Amshoff’s firm also pursued a case in which Fairfax, Virginia abortionist Leonard A. Rosen and his Fairfax Ob-Gyn Associates were assessed $175,000 in damages. The suit concerned the 1992 abortion of a mother who was 18-20 weeks pregnant, but was assessed by the abortuary as being only eight to nine weeks along.

Septic shock

Rosen was deemed to have estimated the child’s stage of development solely on the basis of the mother’s last menstrual period. But he did not ascertain that the irregular bleeding the mother was experiencing was a common side effect of the Norplant “birth control” method she was using. Rosen performed no ultrasound or pelvic examination to assess the child’s actual stage of development.

Rosen sent the woman home, leaving dead tissue in her uterus which eventually caused septic shock. The woman had to attend an emergency room two days later to have the remains of her child removed.

Earlier this year, a Louisville jury ruled that an abortionist was negligent in a 1991 abortion that left tissue in a client’s womb, sending her to hospital for five days due to infection.

The jury rendered a $21,000 verdict against Ronachai Banchongmanie after a week-long trial. It said that Banchongmanie did not exercise the degree of skill and care expected of a reasonably competent obstetrician-gynecolo-gist.

Amshoff said his experience with abortion aftermath suggests that statistics kept by the U.S. Centres for Disease Control may be underestimated.

“Unless an independent autopsy is ordered, autopsies are done in-house,” noted Guy. “There’s no motivation to report (problems).”

“Some of the facts in our cases would puncture the politically-correct myth of safe and legal abortion,” said Amshoff. “All of our cases have involved legal abortions.

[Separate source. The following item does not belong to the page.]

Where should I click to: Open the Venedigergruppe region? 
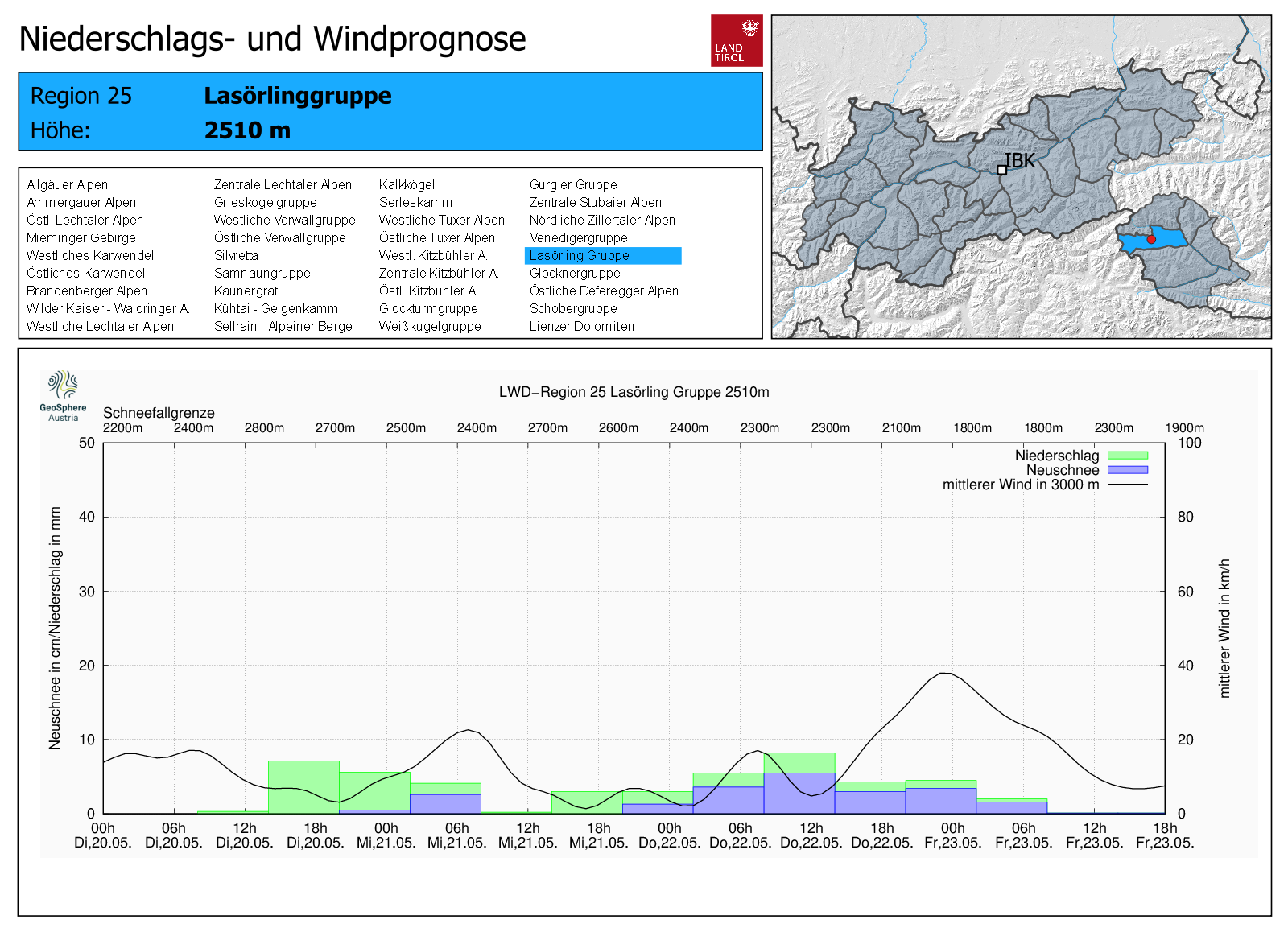coord(578,238)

The seriousness of the cases and the manners in which they occurred certainly would give ample evidence against the popularly held position … that the procedure is safe and legal. There is no willingness to look at the facts of the broken lives that, in some cases, result.”

Guy noted that some women harmed by abortion are reluctant to speak up, because of fear and embarrassment. “It depends on how badly they’re injured,” she said. “If it’s cataclysmic, they don’t have medical insurance and are overwhelmed with medical bills, many women have no choice but to bring forth a suit to help. But … a lot don’t like to come forward.”

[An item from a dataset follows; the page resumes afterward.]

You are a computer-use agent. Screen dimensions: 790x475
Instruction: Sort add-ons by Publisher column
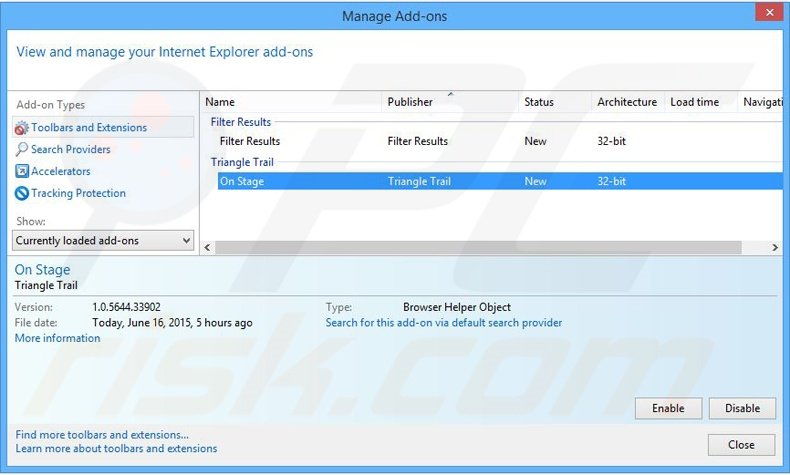411,102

“Things may be changing a bit,” added Amshoff. “But in one case that we ultimately settled … It wasn’t anything near what the case would have been worth had we gone to trial. But the woman was absolutely adamant that the case be settled (out of court) no matter what, because she didn’t want the publicity of a jury trial.”

Amshoff said it would be incorrect to suggest that the legal system works against women who are seeking redress for abortion-related damages. “I have seen the system work. Our success rate is generally higher than what is generally true of medical malpractice cases in this country … I have never felt that women were at a particular disadvantage in these cases as opposed to other medical malpractice cases.”

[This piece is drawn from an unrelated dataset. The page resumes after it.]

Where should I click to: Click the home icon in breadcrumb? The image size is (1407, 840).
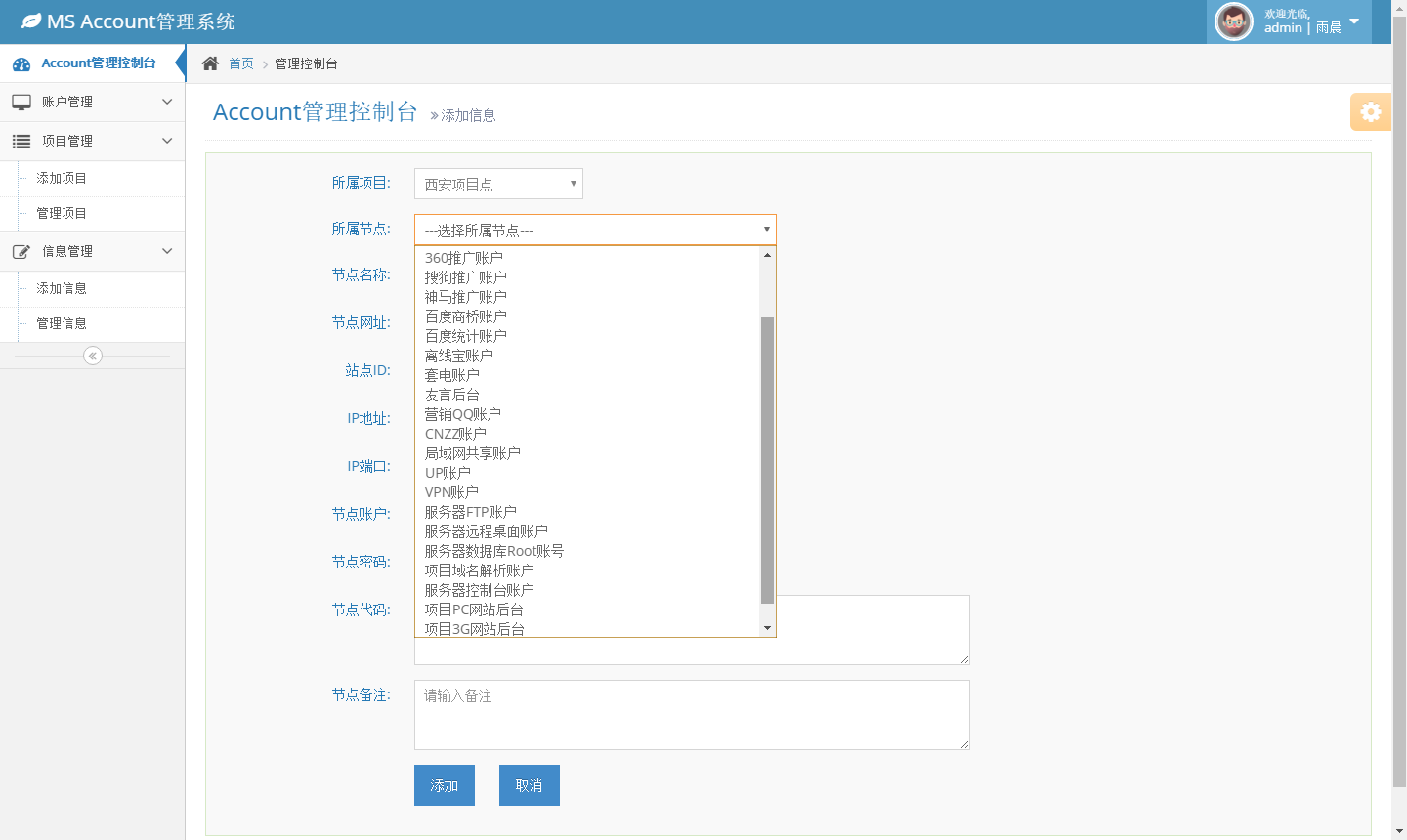point(210,63)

However, Guy said plaintiffs sometimes face animosity from female jurors who have strong feelings on the abortion issue one way or the other. “An element is that society in general is very judgmental of, and prejudiced against, women who have had abortions. It’s tough to pick a jury … (Jurors) may blame the doctor, but juries—especially women—are very tough on those girls.”

“Sometimes, there’s sympathy for the provider among pro-choice jurors,” added Amshoff. “But the reverse is not necessarily so … (Pro-life jurors) become very judgmental of a woman who has been injured in an abortion procedure.”

Amshoff and Guy said another obstacle they face in obtaining justice for women injured by abortions is that many abortionists don’t carry malpractice insurance. In fact, the lack of such protection is much more common among abortionists than among other kinds of surgical personnel. (Thomas W. Tucker II, for example, had no malpractice insurance.)

Despite obstacles and complications, Amshoff and Amshoff is dealing with a full caseload at the present time. “We have several cases set for trial this year – but no death cases at present,” said Amshoff.